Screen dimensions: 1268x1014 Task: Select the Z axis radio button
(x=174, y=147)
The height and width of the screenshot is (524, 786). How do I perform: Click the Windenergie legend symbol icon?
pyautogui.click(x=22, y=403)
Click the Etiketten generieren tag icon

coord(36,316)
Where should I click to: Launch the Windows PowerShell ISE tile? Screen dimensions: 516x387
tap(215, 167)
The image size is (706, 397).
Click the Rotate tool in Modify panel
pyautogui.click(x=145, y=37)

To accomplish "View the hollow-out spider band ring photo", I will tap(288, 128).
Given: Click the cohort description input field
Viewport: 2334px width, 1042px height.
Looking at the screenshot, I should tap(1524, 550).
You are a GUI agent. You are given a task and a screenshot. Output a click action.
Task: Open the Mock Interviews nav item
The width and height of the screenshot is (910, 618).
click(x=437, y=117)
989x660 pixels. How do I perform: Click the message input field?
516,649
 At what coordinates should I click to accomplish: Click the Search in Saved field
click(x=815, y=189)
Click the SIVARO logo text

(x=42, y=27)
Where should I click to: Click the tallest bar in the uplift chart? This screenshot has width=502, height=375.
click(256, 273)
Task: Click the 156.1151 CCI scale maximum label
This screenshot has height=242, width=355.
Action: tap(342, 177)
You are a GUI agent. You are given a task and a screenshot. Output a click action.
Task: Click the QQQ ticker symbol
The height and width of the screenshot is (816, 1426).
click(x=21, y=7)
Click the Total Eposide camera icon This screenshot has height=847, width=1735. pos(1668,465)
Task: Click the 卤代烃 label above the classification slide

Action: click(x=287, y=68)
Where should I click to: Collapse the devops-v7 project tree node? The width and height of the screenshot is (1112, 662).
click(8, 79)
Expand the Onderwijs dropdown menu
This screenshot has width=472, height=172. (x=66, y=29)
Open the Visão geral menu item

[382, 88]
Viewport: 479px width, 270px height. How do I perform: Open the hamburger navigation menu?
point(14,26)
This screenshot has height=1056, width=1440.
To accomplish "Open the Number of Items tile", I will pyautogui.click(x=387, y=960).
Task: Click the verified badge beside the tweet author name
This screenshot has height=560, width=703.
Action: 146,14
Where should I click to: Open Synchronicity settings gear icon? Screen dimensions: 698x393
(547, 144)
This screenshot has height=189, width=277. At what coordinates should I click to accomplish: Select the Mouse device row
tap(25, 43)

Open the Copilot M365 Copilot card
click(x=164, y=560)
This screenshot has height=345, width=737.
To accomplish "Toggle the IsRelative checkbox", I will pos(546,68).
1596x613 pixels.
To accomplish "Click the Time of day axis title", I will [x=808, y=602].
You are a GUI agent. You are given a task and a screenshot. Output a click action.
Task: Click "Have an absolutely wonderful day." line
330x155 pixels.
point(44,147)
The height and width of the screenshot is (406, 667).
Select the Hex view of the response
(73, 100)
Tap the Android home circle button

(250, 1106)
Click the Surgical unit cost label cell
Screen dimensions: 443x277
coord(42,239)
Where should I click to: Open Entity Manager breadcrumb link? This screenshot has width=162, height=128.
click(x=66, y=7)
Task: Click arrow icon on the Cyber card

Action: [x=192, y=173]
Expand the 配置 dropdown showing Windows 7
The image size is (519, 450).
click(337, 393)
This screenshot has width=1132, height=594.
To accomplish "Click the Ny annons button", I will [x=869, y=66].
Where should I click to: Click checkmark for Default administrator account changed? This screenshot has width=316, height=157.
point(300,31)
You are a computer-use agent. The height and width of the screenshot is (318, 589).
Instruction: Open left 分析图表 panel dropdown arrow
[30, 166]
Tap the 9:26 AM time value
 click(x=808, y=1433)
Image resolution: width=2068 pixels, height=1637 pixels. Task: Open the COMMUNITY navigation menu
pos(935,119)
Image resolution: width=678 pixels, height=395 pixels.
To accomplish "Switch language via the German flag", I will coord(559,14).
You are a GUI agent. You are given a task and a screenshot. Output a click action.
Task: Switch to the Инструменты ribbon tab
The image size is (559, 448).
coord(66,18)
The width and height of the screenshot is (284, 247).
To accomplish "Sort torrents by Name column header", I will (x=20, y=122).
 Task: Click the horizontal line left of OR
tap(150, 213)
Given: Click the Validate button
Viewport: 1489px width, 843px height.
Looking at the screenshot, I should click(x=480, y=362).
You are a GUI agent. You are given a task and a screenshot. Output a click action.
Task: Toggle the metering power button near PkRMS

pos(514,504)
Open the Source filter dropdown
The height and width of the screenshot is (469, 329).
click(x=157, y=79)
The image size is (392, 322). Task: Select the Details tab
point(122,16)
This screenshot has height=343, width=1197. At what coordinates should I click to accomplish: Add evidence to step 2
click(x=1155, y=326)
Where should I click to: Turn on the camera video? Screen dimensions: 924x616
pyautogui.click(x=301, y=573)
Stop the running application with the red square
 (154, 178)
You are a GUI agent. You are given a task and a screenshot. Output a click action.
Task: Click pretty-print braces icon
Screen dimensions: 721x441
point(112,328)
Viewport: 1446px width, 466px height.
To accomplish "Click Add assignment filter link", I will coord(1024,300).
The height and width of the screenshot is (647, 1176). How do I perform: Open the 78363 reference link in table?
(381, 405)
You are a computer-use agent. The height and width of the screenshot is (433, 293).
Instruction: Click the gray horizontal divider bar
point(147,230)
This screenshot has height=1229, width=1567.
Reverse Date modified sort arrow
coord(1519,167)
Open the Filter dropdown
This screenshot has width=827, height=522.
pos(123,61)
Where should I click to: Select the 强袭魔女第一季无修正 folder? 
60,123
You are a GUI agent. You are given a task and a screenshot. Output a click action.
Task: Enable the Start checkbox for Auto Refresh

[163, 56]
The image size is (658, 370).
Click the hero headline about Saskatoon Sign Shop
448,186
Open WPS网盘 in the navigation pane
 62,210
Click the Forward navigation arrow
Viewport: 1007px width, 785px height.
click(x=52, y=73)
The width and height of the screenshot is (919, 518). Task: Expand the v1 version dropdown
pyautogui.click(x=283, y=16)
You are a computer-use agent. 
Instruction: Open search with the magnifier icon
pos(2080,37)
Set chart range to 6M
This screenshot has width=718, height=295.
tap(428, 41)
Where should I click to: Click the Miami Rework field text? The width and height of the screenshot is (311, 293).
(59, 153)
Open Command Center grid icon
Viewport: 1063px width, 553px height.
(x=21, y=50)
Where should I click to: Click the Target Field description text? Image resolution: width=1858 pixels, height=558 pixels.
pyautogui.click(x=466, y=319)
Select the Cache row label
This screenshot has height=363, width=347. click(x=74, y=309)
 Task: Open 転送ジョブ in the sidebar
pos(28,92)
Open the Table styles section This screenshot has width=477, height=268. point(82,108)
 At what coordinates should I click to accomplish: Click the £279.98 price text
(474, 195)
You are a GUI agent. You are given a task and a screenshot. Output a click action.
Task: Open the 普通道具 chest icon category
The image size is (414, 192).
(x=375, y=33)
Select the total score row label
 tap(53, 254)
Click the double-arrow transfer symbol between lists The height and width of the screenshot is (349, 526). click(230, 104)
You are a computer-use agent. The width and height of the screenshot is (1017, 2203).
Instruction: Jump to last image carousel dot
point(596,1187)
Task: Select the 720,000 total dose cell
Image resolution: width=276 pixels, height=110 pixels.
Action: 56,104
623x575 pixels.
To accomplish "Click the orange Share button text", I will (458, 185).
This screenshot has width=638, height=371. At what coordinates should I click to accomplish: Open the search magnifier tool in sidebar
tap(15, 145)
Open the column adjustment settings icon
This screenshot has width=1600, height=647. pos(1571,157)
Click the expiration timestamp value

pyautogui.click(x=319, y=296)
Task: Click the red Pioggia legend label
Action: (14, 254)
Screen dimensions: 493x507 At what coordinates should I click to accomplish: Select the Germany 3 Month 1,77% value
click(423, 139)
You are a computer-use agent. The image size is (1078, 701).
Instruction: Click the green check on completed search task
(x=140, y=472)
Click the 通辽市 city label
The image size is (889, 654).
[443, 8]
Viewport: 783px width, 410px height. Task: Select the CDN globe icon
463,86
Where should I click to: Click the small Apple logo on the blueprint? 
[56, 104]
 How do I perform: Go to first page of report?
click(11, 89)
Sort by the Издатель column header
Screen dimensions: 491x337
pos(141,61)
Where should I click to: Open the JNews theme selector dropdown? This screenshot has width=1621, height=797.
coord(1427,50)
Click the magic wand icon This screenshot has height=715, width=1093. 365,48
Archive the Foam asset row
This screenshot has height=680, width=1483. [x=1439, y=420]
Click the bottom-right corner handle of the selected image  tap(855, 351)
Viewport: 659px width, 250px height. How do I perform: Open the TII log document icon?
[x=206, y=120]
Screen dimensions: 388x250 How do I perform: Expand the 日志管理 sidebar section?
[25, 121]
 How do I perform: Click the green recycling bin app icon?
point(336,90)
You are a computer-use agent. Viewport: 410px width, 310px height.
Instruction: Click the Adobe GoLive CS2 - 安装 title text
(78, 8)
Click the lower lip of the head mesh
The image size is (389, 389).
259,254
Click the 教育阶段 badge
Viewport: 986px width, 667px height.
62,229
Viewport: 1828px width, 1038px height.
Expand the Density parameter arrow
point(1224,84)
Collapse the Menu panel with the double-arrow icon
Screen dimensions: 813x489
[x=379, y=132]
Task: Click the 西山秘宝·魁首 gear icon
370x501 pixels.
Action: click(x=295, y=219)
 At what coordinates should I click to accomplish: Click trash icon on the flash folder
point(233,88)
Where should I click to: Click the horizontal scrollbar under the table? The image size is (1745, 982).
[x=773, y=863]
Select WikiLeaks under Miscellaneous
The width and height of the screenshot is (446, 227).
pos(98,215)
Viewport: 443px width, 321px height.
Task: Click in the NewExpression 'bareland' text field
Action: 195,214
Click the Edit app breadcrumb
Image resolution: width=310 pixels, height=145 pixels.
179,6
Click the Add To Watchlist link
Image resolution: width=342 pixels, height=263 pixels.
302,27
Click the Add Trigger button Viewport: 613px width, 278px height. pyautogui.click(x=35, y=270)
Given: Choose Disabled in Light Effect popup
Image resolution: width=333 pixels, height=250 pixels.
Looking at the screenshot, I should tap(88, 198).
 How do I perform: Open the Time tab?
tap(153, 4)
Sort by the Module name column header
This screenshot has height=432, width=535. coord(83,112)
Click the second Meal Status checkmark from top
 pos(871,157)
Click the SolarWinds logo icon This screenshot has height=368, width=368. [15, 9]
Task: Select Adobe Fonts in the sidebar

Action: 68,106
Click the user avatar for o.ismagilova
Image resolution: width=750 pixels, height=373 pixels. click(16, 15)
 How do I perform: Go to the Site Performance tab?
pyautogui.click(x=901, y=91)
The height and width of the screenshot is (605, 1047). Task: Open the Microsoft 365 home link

Exercise instructions:
Render the material as a two-column CSV with the headers instruction and click_point, beginning at the line that contains "Open the Source filter dropdown" and stopping after the line that contains "click(x=1155, y=326)". Each row should hold one instruction and its click point, with each value in a single quoted field and line breaks turned into spaces.

Output:
instruction,click_point
"Open the Source filter dropdown The height and width of the screenshot is (469, 329).","click(x=157, y=79)"
"The image size is (392, 322). Task: Select the Details tab","point(122,16)"
"This screenshot has height=343, width=1197. At what coordinates should I click to accomplish: Add evidence to step 2","click(x=1155, y=326)"